WHAT IS EXPECTED —
Pictures stay out of the copy. Everything else in the records must be repeated exactly.

[Opening DATA PROVIDED section]

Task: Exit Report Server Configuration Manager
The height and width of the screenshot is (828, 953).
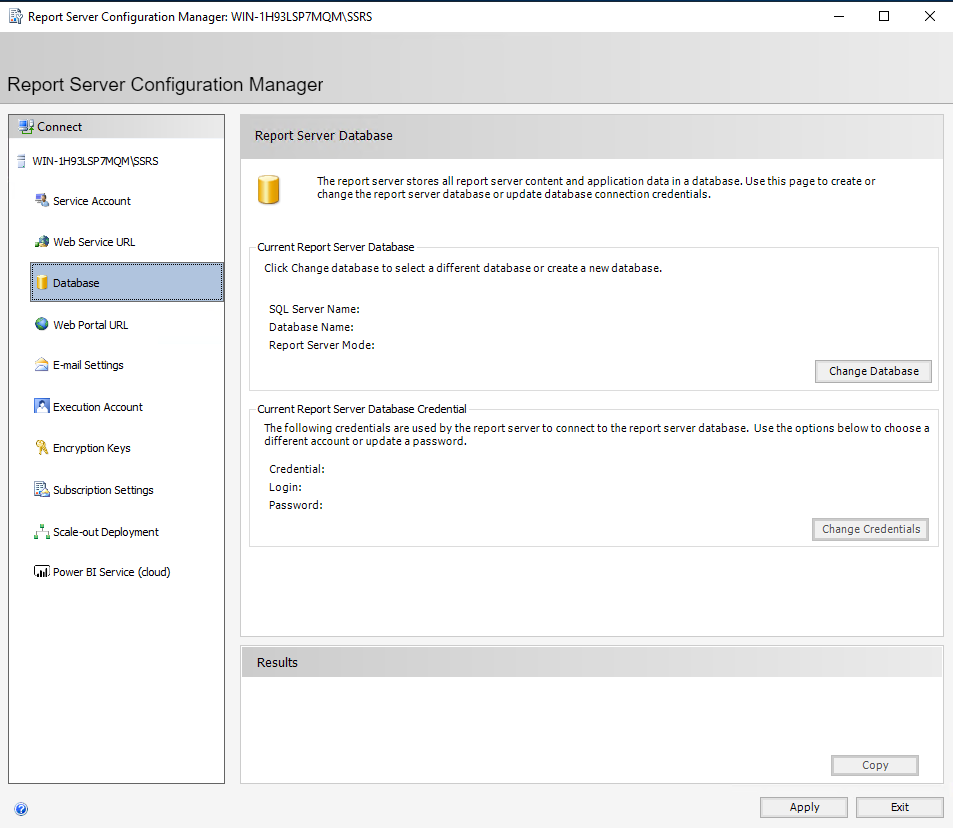Action: pyautogui.click(x=898, y=807)
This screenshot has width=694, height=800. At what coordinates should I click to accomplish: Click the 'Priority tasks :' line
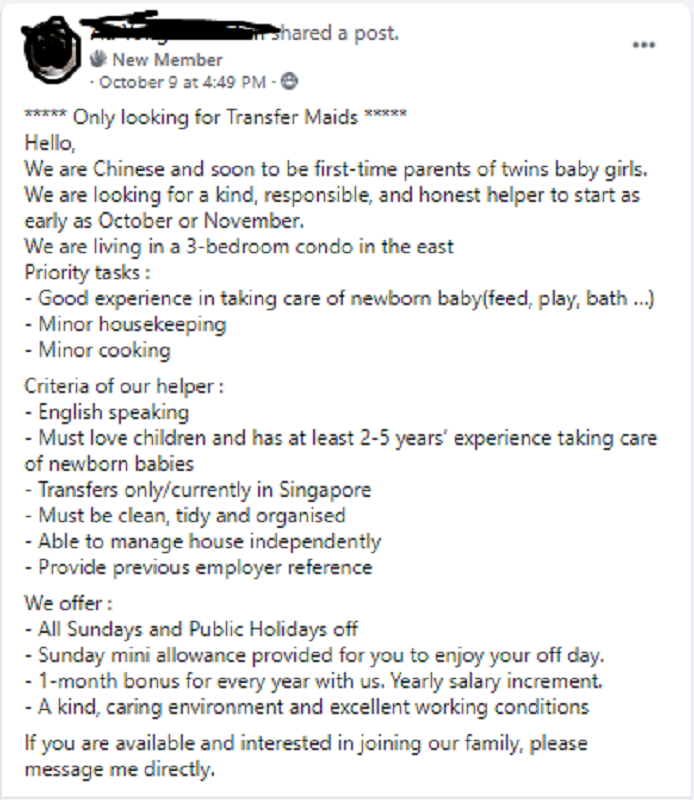pos(88,272)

[Closing DATA PROVIDED section]

ANSWER TO THE PROBLEM —
Task: Exit Report Server Configuration Manager
The height and width of the screenshot is (828, 953).
Action: pyautogui.click(x=898, y=807)
This screenshot has width=694, height=800. At what coordinates should I click to accomplish: Click the 'Priority tasks :' line
pos(88,272)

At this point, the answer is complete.